[Data entries]
──────────

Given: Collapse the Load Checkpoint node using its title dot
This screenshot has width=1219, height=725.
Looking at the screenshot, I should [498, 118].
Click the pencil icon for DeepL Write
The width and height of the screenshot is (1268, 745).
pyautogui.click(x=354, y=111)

──────────

Exercise details →
Could you return the complete set of entries exactly?

Finished exercise →
Given: Collapse the Load Checkpoint node using its title dot
This screenshot has width=1219, height=725.
Looking at the screenshot, I should [498, 118].
Click the pencil icon for DeepL Write
The width and height of the screenshot is (1268, 745).
pyautogui.click(x=354, y=111)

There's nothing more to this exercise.